Baustelle Bahn: Das erwartet Pendler 2026

05.01.2026 / Bahnreisende in Baden-Württemberg müssen 2026 Nervenstärke beweisen, denn das Schienennetz wird an mehreren Knotenpunkten gleichzeitig modernisiert.

Den Anfang macht der Hauptbahnhof Ulm, der bereits vom 13. bis zum 19. Januar für den Fernverkehr komplett vom Netz geht. Während dieser Zeit leitet die Bahn ICE- und Intercity-Züge großräumig um, während im Regionalverkehr Ersatzbusse zum Einsatz kommen.

Auch im Süden des Landes stehen weitreichende Sperrungen an: Auf der Südbahn zwischen Friedrichshafen und Ravensburg ruht der Zugverkehr vom 6. März bis zum 8. Juni wegen Brückenarbeiten für gut drei Monate.

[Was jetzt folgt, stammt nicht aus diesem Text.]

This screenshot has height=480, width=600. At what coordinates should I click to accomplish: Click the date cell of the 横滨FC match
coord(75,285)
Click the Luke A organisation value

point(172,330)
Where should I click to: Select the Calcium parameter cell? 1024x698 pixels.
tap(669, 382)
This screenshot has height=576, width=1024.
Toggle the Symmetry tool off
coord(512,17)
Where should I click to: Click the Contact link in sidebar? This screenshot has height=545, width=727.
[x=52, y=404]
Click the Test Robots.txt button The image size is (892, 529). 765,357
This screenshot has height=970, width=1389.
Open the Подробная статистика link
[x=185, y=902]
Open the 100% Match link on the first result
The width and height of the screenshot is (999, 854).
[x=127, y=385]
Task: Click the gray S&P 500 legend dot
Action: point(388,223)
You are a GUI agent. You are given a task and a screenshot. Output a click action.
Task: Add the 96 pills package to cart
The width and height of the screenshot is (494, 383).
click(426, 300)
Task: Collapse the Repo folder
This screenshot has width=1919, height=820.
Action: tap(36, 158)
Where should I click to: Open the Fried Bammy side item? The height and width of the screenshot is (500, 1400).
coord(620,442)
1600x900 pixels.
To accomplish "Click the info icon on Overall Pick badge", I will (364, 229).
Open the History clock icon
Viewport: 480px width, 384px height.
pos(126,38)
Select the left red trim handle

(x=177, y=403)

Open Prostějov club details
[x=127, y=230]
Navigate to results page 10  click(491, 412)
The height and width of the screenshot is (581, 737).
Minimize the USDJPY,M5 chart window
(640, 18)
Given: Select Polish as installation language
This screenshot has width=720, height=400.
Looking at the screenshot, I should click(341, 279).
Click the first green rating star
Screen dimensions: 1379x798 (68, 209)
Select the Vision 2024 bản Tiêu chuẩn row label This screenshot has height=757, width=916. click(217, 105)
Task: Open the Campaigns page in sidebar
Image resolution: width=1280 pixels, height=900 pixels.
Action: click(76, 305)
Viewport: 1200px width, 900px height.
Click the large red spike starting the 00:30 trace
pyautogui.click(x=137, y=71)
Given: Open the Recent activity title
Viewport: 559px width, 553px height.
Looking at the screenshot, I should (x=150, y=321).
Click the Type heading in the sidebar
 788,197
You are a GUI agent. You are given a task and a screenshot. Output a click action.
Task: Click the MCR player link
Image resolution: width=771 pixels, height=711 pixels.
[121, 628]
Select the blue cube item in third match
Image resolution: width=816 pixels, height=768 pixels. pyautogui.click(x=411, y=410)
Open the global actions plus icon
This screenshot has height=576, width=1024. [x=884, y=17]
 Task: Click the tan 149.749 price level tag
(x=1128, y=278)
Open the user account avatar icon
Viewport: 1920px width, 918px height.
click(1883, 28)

Besonders tiefgreifend sind die Einschnitte an der Hochrheinbahn, wo ab dem 26. April die wichtige Verbindung zwischen Rheinfelden und Erzingen für die Elektrifizierung voll gesperrt wird. Pendler in dieser Grenzregion müssen sich hier sogar bis weit in das Jahr 2027 auf Schienenersatzverkehr einstellen.

Auch in der Landeshauptstadt bleibt die Lage angespannt. Die S-Bahn-Stammstrecke in Stuttgart wird in den Sommerferien vom 20. Juli bis zum 11. September erneut komplett gesperrt, um die Digitalisierung des Bahnknotens voranzutreiben. In diesem Zeitraum kommt es zusätzlich zu massiven Einschränkungen rund um Bad Cannstatt, Untertürkheim und auf den Fildern.

Parallel dazu müssen Reisende auf der Brenzbahn während der Sommerferien zwischen Heidenheim und Herbrechtingen auf Busse umsteigen, da auch dort eine Eisenbahnbrücke erneuert wird.

Abgerundet wird das Jahr durch Kabelarbeiten auf den Fildern, die sich an mehreren Wochenenden von Januar bis November hinziehen.

Die Deutsche Bahn betont zwar, dass diese Maßnahmen für ein moderneres Netz unumgänglich sind, doch für Sie bedeutet das erst einmal: Planen Sie deutlich mehr Zeit ein und prüfen Sie Ihre Verbindungen unbedingt vorab in der App.